Register usage during syscall/function call

  • Reading: man 2 syscall
  1. The rax register holds the system call # (documented in /usr/include/asm/unistd_64.h)

  2. Parameters 1-6 stored in: rdi, rsi, rdx, r10, r8, r9 (and in that order, i.e. the first parameter must be in rdi, the second if any in rsi, and so on.)

  3. Any remaining parameters are pushed on the stack (this likely will never be necessary.)

  4. The return value of the system call is placed in rax upon return from the call.

  5. The called routine is expected to preserve: rsp, rbp, rbx, r12, r13, r14, and r15 but may trample any other registers. Thus the only safe registers to use for your program when you make system-calls are rbx and r12-r15, you should avoid rbp and rsp if you use any stack instructions (i.e. PUSH/POP)
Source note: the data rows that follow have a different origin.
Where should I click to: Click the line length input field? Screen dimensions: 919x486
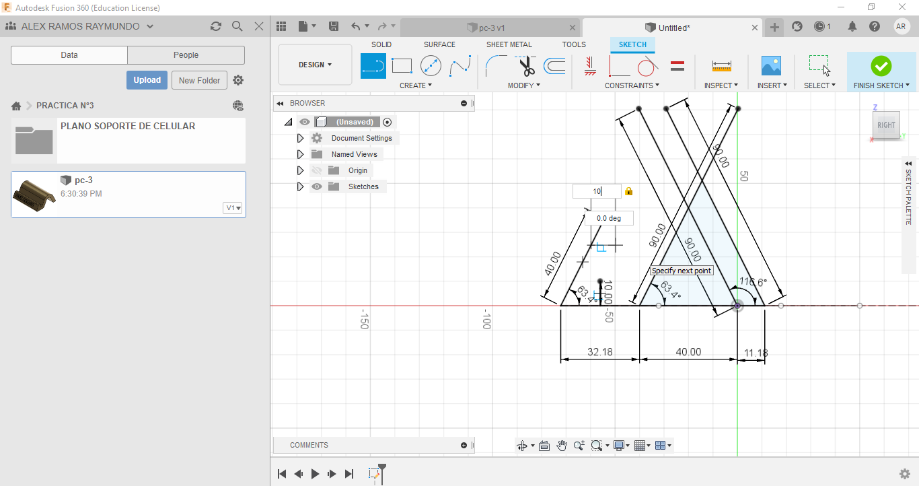(x=596, y=191)
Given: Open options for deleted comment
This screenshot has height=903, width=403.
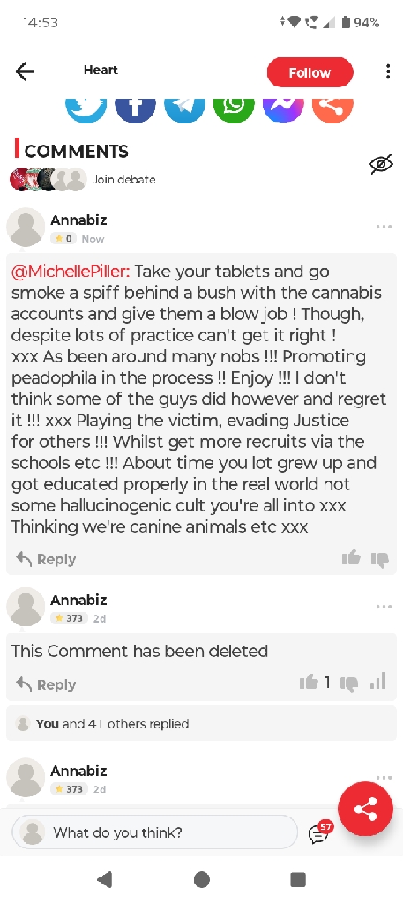Looking at the screenshot, I should coord(384,607).
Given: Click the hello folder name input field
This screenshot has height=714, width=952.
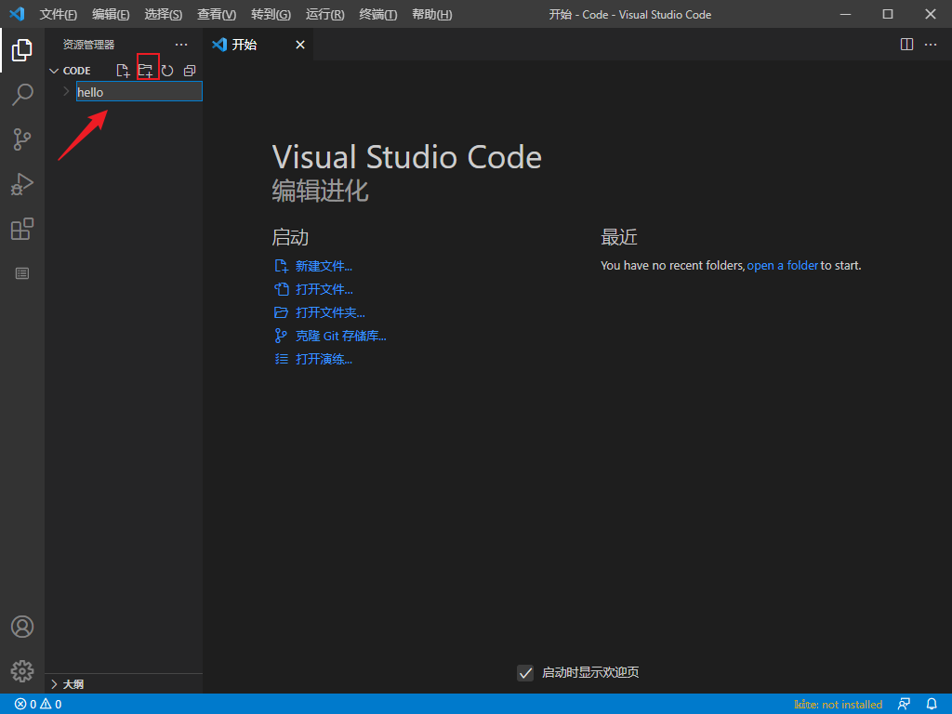Looking at the screenshot, I should pos(139,92).
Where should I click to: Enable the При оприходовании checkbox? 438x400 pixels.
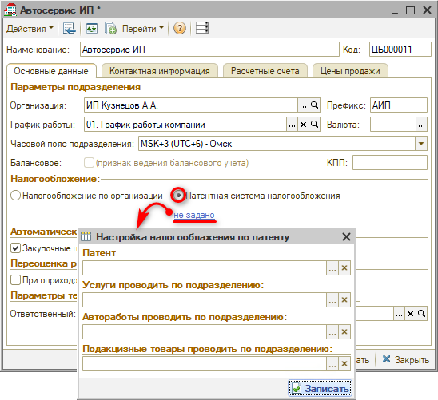(15, 279)
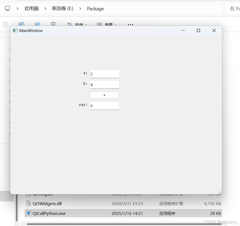
Task: Select the rename icon in the toolbar
Action: click(x=21, y=24)
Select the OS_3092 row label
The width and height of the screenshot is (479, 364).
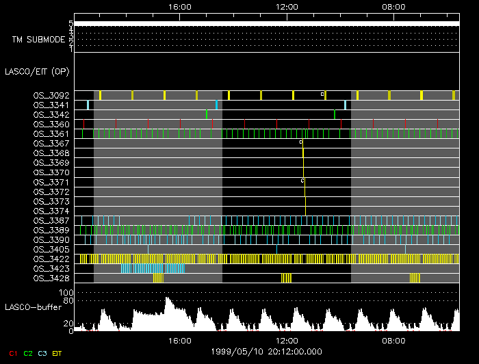[51, 95]
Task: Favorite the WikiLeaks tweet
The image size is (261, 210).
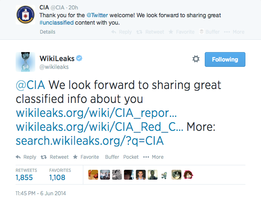Action: pos(86,157)
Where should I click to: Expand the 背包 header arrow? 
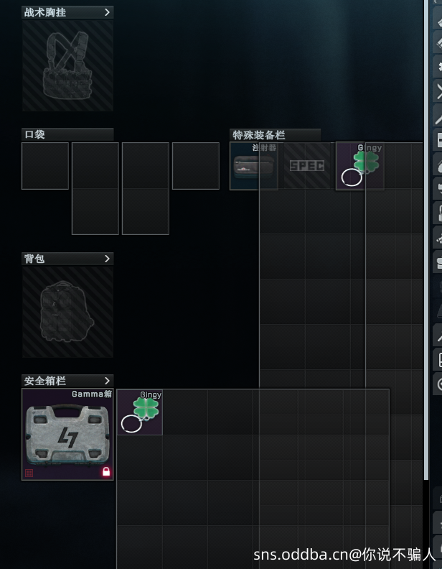click(x=107, y=259)
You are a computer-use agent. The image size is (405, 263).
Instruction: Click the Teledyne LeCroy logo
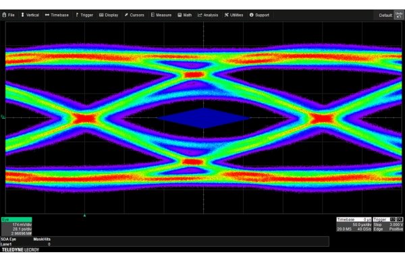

  6. Consider the following "mnemonic":

    rax = rax(rdi, rsi, rdx, r10, r8, r9)

Example:

; The write system call is Syscall #1:
%define SYS_write       1
; Descriptor #1 is the standard output:
%define STDOUT_FILENO   1

;    w = write(1, buf, r);  would be converted to:
;  rax = rax  (rdi, rsi, rdx);  converting to mnemonic:
;  [w] = 1    (1,   buf, [r])   values to be put into the above registers
;  Note that 'buf' is already an address, so may be copied into rsi as-is.

SECTION .data
    r:  resq 1          ; Reserve one quad-word at address 'r'
    w:  resq 1          ;   "      "      "     "     "    'w'
    ; NOTE: both r and w are "addresses", not values.  Most labels are
    ; addresses (like a pointer).

SECTION .text
        ;...
        mov rax, SYS_write      ; Load rax with the syscall number (i.e. 1)
        mov rdi, STDOUT_FILENO  ; Load rdi with the file descriptor number (i.e. 1)
        mov rsi, buf            ; Load rsi with the buffer address
        mov rdx, [r]            ; Load rdx with the value at address r
        ; If the system call needs more parameters it would use rdx, r10, etc.
        ; If it needs fewer then then use fewer, but always in the same order,
        ; i.e. rdi is the first parameter, rsi the second and so on.
        syscall                 ; Perform the system call
        mov [w], rax            ; Return value is in rax, so store it @ w

NASM - The Netwide Assembler

Layout of a NASM source line:

label:     instruction     operands     ; comment

x86 Intel Syntax instruction conventions:

operands Format
0 INSTR
1 INSTR arg
2 INSTR dst, src
3 INSTR dst, src, aux

Intel syntax does not require the use of instruction suffixes to specify the size of data, i.e.:

movl $0x000F, %eax ; Store hex 0xF (32 bits) in eax, AT&T syntax

instead use:

MOV eax, 0x000F ; register naming and/or immediate value indicates size (usually.)

Size specifiers:

The size of the data (in comparisons and other operations) may sometimes need to be specified, to do this use a size specifier before one of the arguments:

size   BYTE   WORD   DWORD   QWORD   TWORD   OWORD   YWORD   ZWORD
bits 8 16 32 64 80 128 256 512
bytes 1 2 4 8 10 16 32 64

Example:

CMP BYTE [rax+rbx], 0
or:
CMP [rax+rbx], BYTE 0

  • In the above case the amount of data to be compared is ambiguous w/o the specifier

Operand types:

  • (R) register

  • (I) immediate - i.e. constants:

    • 0x or $ prefix or a H/h suffix denotes hex: 0xFF, $FF, FFh
    • 0o prefix or Q/q/o suffix denotes octal: 0o777, 777o
    • 0b prefix or B/b suffix denotes binary: 0b110101, 01010011b
    • Character constants are C-format: 'a', 'abcd'
    • Single/double quoted strings: "abc",'abc'
      • Cannot contain escapes.
    • Back-ticked strings: ` abc\n `
      • Can contain C escapes
  • (M) effective addresses (memory):

[label] Data located at the address of label
[label+1] data at label + some constant offset
[label+register] data at label offset by the amount in register
[label+register*scale], [register*scale]
[label+register*scale+constant], [register*scale + constant]
[register:label+register]
  • In 64 bit mode, immediates and offsets are generally only 32 bits wide. Only MOV supports a 64 bit immediate value.

Examples

  • assume address of "char array[]" stored in "esi":
Assembly C equivalent
mov al, BYTE [esi] al = array[0]
mov al, [esi + 10] al = array[10]
mov al, [esi + ecx] al = array[ecx]
mov al, [esi + ecx*8 + 100] al = array[ecx*8 + 100]

labels:

A label refers to the address of the code or data on the line it occurs on.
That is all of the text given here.